Records for this task |
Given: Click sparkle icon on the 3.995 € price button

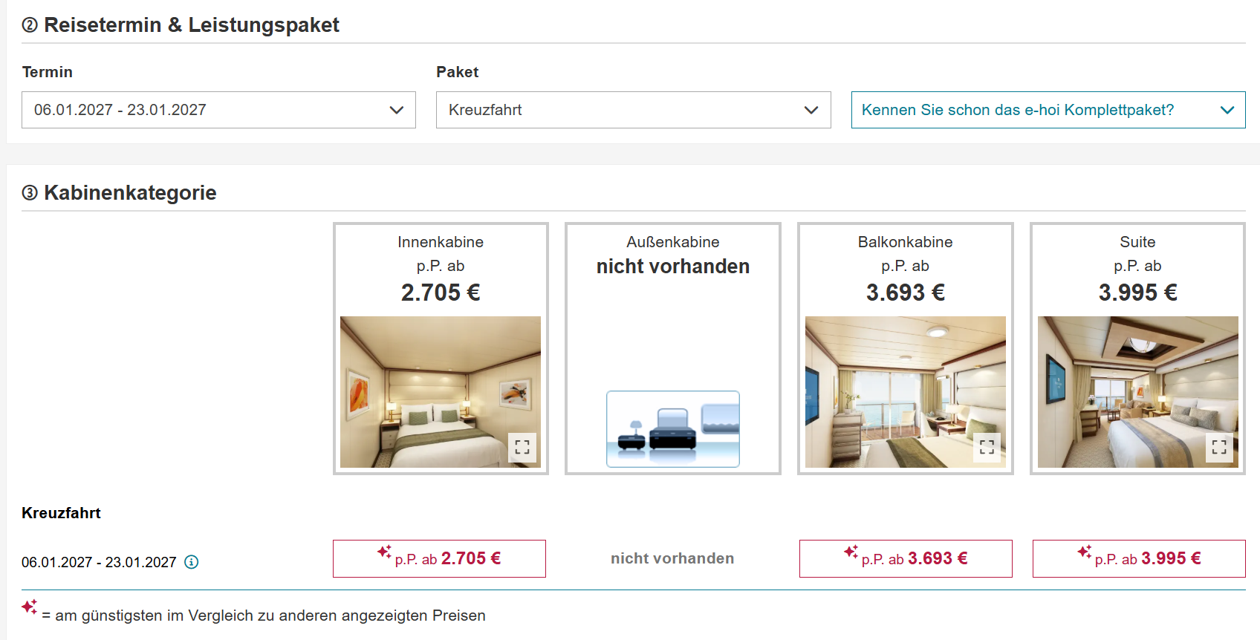Looking at the screenshot, I should pyautogui.click(x=1084, y=552).
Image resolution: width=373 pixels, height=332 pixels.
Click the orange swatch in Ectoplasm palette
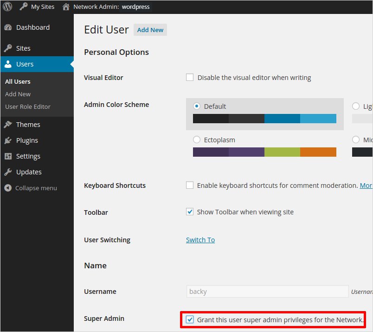(x=318, y=152)
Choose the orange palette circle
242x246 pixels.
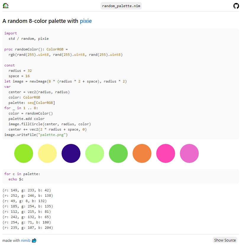click(142, 153)
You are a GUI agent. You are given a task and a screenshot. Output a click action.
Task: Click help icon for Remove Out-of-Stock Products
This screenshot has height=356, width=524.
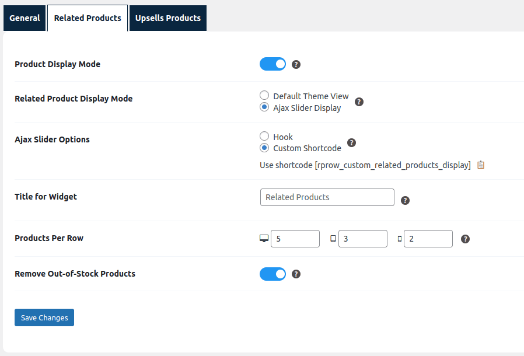pos(296,274)

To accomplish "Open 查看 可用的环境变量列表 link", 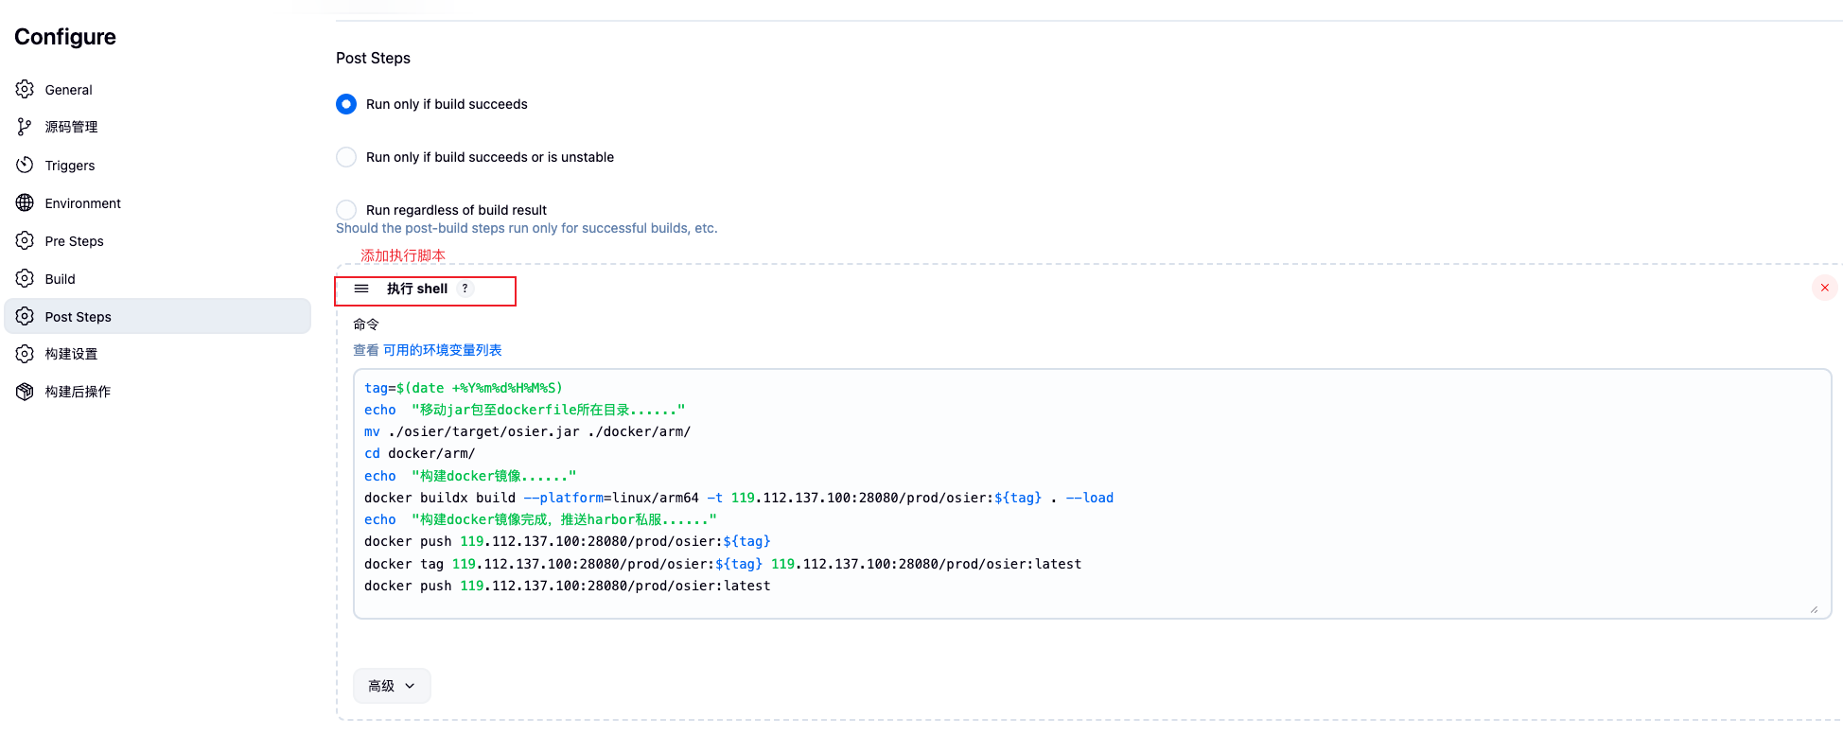I will coord(427,350).
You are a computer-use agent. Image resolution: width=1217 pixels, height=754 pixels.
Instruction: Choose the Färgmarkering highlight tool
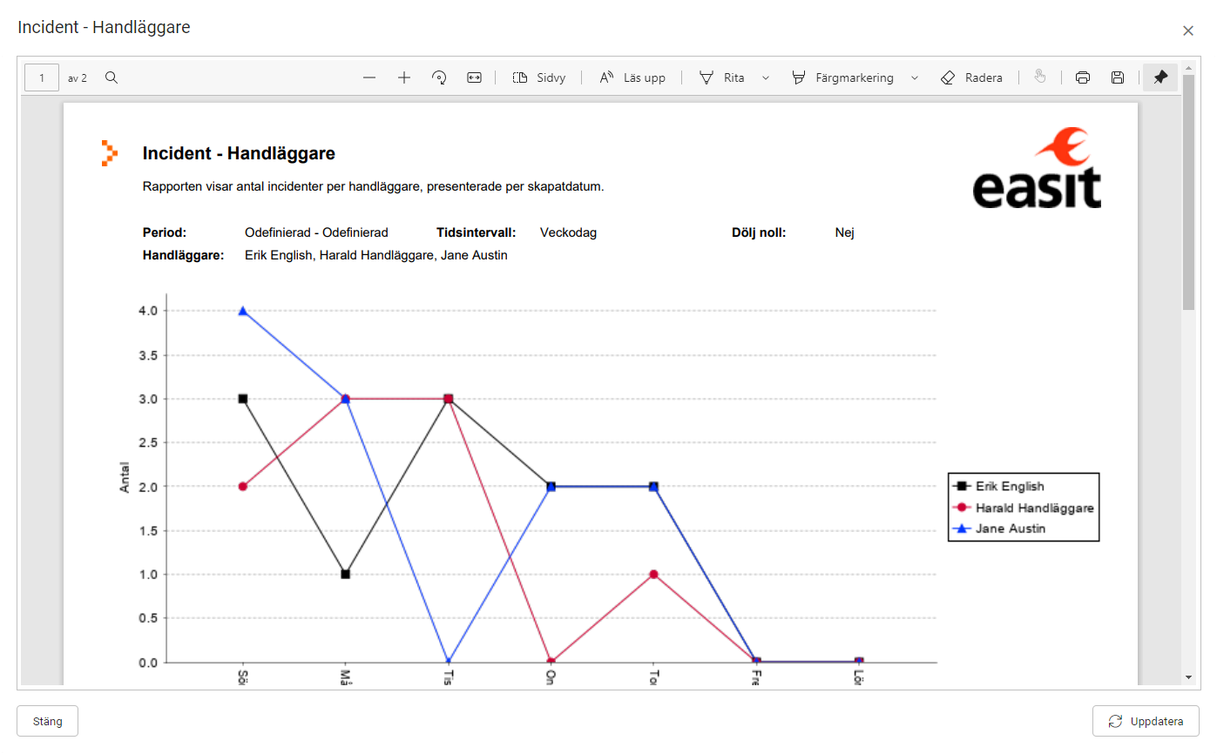(x=842, y=77)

Prompt | Copy all lines in the listing above where the string "Image" appears.

Exercise solution |
Image resolution: width=373 pixels, height=332 pixels.
You are a computer-use agent. Image resolution: width=1217 pixels, height=754 pixels.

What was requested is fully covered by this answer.